Maestro Buribayev, you have already worked on Eugene Onegin at the Bolshoi Theatre and at the Astana Opera. Next season you will be working on this opera in Helsinki, at the Finnish National Opera and Ballet. What are the special features of this new production in Ljubljana?
- You know, amazingly, every time I have a feeling of freshness and versatility of this work, and the fact that it always surprises me with something completely new, it would seem, in such a work that I know by heart. After the fascinating productions that I conducted, by the iconic stage directors Tcherniakov or Livermore, I was wondering what opinion the famous European director Vinko Möderndorfer, who staged this production, had on this work. He is an international film director whose movies are shown and receive awards at the Cannes and Venice Film Festivals, at the Berlinale, at festivals in Montreal, Montpellier and others. In addition, he is a playwright, author of 9 novels and 24 plays. His books have been published in different world languages. His take on Eugene Onegin is one of the most dramatic I have ever seen. For him, this work is full of the strongest passions, almost driving the main characters insane. At the same time, I worked hard to ensure that all subtexts and nuances in intonations were conveyed as clearly as possible. The artists responded with interest, the choir moved and danced a lot, and in the orchestra I tried to bring out as many colors as possible in this magical score. The ballet in Rosana Hribar’s choreography was also the highlight of the performance. Her solution to the popular polonaise from the third act is interesting, in which the entire backstory of Eugene Onegin is told in the language of choreography.

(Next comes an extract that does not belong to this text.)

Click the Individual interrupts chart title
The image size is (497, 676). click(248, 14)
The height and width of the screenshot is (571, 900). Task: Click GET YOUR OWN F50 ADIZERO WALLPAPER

This is not your first time conducting in Slovenia. Was it symphonic music that you have performed there before?
- Yes, I conducted in Ljubljana for the first time as a very young man. I remember my debut with Handel’s Music for the Royal Fireworks with the excellent Slovenian Philharmonic Orchestra very well. In subsequent years, I have conducted at the Philharmonic, and now I made my debut at the opera house with Eugene Onegin. Ljubljana is an interesting place, in my opinion, just a paradise for a person involved in art. It is here at every turn. A stone’s throw from the opera there are two museums: of modern art and classical painting. The city center is crossed by the street named after Beethoven, who was associated with the Philharmonic, which has existed here since 1701. On my way to the opera house I always pass and mentally greet the monument of Gustav Mahler, gazing at the river. Mahler worked for some time in Ljubljana, and Slovenes reverently honor his memory. Incidentally, Mahler conducted the performance of Eugene Onegin, which was attended by Tchaikovsky himself, and Pyotr Ilyich then called him brilliant. I was very pleased that my professor of conducting, Maestro Uroš Lajovic, under whose guidance I graduated from the Universität für Musik und Darstellende Kunst Wien, came to see me at the premiere. He expressed his approval of my work and gave me his new book on articulation in Beethoven’s symphonies. It is a very specific read, but I am reading it avidly like Conan Doyle’s mystery novel.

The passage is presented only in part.